I want to join 2 tables, with same column names, table 1 has data universe with some NA's, table 2 has valid data for which table 1 has NA values.
I want to populate NA value in table 1 based on table 2 using joins.
Edit: Table 2 doesn't contain all columns as Table 1
I tried this
import pandas as pd
data1 = pd.DataFrame([[1, 2, 3], [4, 5, 6], [7, 8,]], columns=['A', 'B', 'C'])
data2 = pd.DataFrame([[7, 8, 9]], columns=['A','B','C'])

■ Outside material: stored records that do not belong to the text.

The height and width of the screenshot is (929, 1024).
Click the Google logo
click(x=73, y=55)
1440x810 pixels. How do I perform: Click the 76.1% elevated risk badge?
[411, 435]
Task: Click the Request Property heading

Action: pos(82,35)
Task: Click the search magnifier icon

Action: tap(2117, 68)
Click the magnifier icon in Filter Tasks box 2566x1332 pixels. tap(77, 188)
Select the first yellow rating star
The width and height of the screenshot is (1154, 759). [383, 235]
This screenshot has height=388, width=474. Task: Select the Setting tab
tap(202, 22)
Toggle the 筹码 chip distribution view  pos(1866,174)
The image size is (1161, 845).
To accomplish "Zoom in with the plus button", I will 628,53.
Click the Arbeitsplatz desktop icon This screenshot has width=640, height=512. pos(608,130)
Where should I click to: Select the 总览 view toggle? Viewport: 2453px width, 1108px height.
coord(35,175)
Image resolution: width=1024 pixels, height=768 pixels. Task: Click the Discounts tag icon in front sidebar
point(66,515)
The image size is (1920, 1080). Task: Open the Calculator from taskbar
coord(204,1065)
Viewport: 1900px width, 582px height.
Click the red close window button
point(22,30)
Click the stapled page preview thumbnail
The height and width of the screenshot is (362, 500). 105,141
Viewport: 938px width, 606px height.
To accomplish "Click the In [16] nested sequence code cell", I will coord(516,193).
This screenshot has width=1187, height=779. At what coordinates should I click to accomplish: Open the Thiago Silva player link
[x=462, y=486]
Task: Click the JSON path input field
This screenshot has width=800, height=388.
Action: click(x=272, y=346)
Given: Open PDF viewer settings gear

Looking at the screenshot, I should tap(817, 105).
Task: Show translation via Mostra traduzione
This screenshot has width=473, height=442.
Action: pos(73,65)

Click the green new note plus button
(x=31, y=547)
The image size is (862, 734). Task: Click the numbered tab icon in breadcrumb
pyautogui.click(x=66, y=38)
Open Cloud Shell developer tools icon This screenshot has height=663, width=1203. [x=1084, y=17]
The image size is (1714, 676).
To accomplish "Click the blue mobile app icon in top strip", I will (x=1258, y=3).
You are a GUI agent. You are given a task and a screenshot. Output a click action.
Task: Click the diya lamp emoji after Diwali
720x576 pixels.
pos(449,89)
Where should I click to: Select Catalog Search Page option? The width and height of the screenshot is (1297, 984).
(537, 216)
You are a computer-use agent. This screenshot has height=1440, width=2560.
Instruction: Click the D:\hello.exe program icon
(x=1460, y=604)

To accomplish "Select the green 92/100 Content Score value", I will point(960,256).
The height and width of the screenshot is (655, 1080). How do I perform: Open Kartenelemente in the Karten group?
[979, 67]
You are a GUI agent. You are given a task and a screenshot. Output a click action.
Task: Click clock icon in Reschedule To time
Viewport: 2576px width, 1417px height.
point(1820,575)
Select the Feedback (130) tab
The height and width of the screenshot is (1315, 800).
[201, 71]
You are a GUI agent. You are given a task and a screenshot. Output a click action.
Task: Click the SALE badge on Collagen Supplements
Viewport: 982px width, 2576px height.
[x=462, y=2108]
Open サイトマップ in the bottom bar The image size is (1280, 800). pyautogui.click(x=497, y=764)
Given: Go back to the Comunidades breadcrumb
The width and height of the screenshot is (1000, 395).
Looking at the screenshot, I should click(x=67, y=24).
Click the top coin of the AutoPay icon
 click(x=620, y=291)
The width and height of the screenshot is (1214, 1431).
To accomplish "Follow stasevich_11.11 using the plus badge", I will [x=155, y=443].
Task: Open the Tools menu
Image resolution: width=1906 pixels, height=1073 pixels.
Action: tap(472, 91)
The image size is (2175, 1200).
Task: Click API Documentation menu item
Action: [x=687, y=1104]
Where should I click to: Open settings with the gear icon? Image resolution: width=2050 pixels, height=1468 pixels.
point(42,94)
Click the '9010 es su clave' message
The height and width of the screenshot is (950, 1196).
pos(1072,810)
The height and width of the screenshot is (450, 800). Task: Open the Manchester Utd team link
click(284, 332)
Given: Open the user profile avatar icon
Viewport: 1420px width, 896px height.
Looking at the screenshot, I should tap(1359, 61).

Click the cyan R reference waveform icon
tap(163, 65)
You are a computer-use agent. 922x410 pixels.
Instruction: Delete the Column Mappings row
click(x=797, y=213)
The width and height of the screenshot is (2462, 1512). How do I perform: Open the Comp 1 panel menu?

data1.merge(data2, on=['A','B'], how='left')
Output I expect:
Output I got:
If you're always "joining" based on known columns, then you probably want to concat
and groupby.first
(or last
if you have different values and want to give priority to the new one):
out = pd.concat([data1, data2]).groupby(['A', 'B'], as_index=False).first()
Alternatively:
cols = ['A', 'B']
out = (data1.set_index(cols)
.combine_first(data2.set_index(cols))
.reset_index()
)
Or, assuming you have range index in data1
and no duplicates for A/B in data2
(if not this will produce incorrect results), using a merge
:
out = data1.combine_first(data1[cols].merge(data2, how='left'))
Output:
A B C
0 1 2 3.0
1 4 5 6.0
2 7 8 9.0